Magnetic bacteria prefer to live far below the water's surface, where oxygen is scarce. In the past, scientists had suspected that being magnetic helps a bacterium find the oxygen concentrations it prefers more quickly by swimming only up and down relative to the Earth's magnetic field, rather than randomly in all directions.

Now, with both magnetic and non-magnetic versions of the same bacteria, the researchers were able to test this hypothesis. And it seems that being magnetic does indeed help the bacteria move to preferred low-oxygen environments, but how magnetism actually does this is still not clear, appearing to be more complex than simply swimming up and down. "We determined that being magnetic actually makes the bacteria much more sensitive to oxygen when in a magnetic field, so that they swim away from oxygen at much lower concentrations," said NRL researcher Paul Sheehan. And it seems the stronger the magnetic field, the bigger the effect.

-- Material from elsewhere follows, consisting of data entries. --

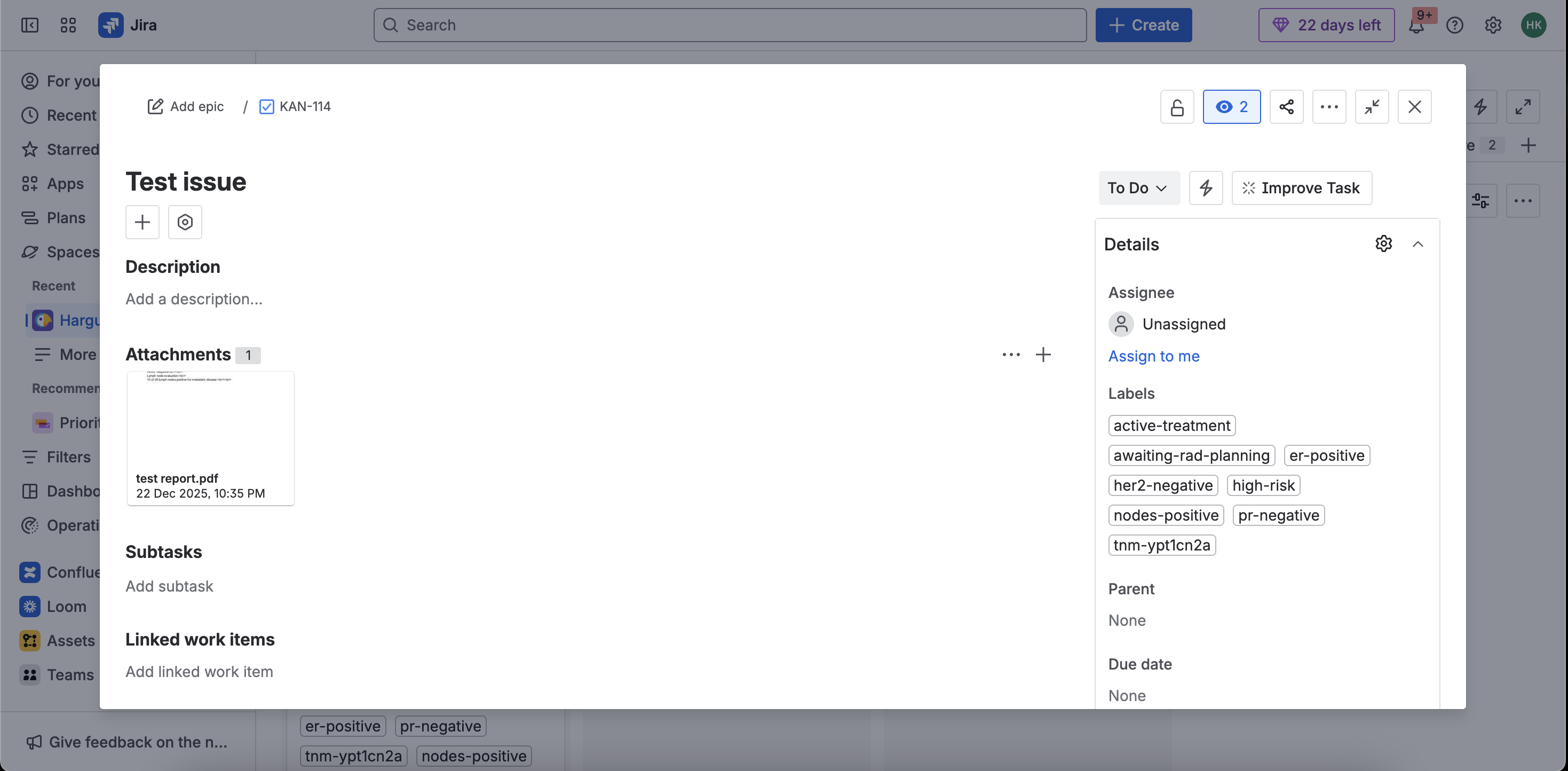The width and height of the screenshot is (1568, 771).
Task: Click the KAN-114 breadcrumb checkbox icon
Action: [266, 107]
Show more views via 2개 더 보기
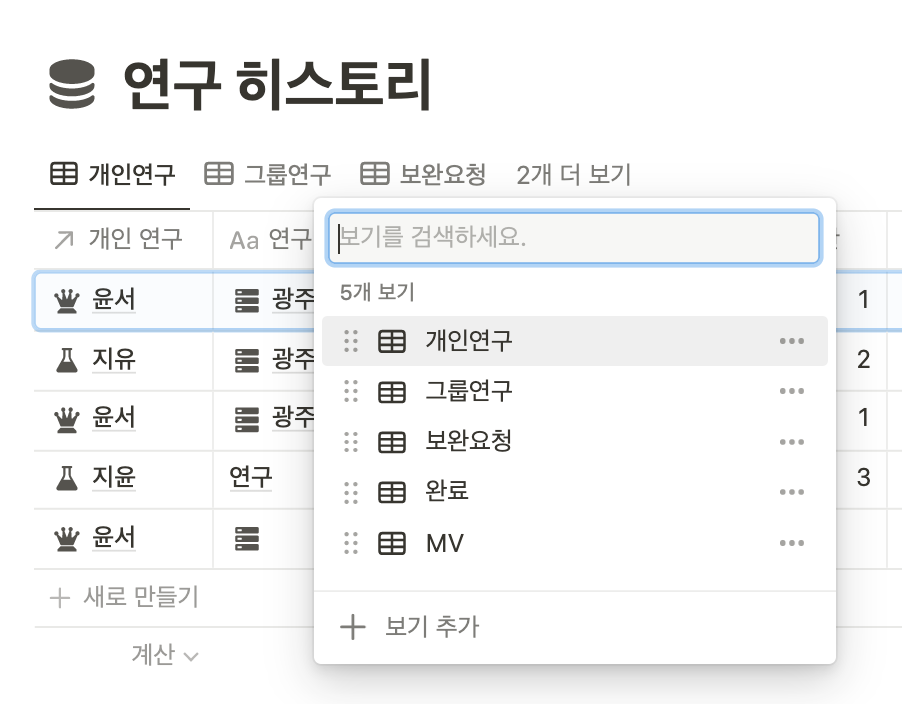 point(574,173)
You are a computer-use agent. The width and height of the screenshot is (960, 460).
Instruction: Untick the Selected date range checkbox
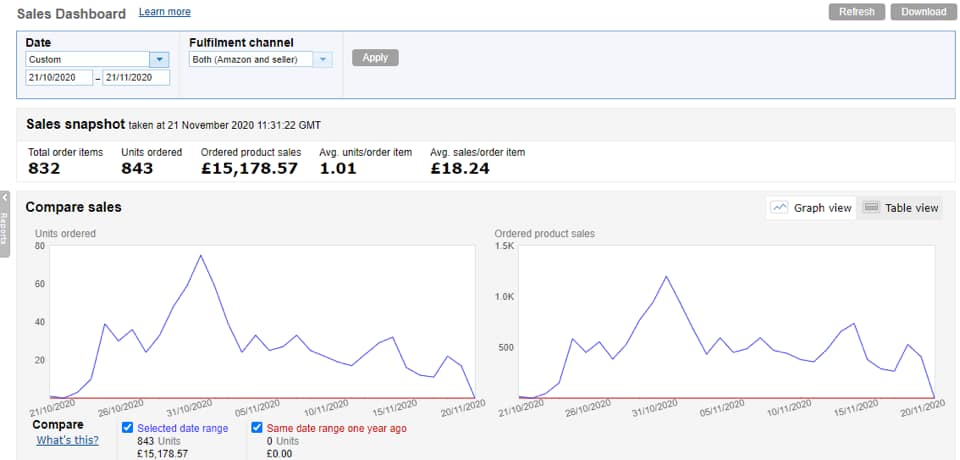[x=128, y=428]
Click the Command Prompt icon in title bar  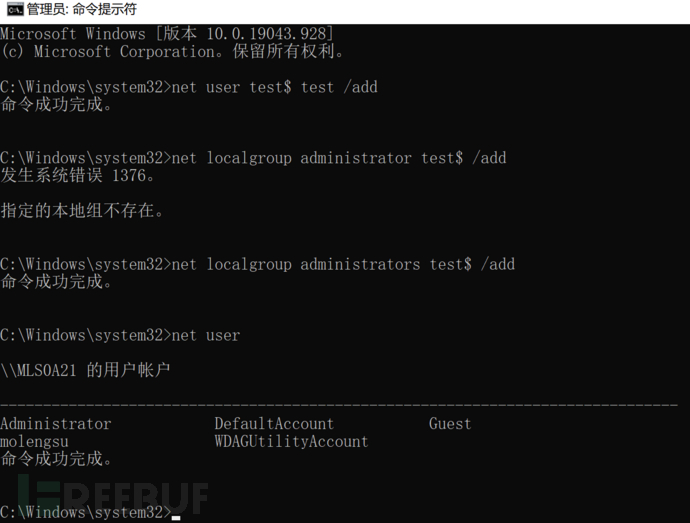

The scientists are baffled as to how the magnetic field has this effect on the bacteria, and are currently conducting additional experiments to help answer that question. Interestingly, the effect was too small for the researchers to measure in the Earth's natural (but weak) magnetic field. "Therefore," mused NRL's Whitman, "the advantage to these bacteria in nature must be very small. But over millions of years, this very subtle advantage has somehow produced bacterial magnetism."